■ **Aim of the task**:
Find and copy every line in the records that includes the string "agent".

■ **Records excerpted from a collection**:
* * * * * * * * *
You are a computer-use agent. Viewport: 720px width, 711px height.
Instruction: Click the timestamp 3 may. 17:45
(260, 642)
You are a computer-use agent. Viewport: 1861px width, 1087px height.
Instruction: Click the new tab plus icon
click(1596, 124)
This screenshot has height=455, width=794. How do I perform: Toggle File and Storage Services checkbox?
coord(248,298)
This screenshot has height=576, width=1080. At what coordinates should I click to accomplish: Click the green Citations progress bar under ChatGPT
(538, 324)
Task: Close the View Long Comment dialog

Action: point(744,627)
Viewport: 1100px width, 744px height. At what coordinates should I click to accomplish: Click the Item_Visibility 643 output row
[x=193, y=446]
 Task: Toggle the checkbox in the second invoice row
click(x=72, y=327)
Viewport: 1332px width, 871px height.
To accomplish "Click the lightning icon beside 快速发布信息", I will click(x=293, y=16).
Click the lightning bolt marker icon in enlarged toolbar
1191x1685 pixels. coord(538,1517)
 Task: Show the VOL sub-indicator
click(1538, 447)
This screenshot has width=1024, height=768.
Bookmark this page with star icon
* * * * * * * * *
■ **Problem solution**:
You are a computer-use agent. Viewport: 720px width, 711px height.
You are a computer-use agent. Viewport: 1861px width, 1087px height.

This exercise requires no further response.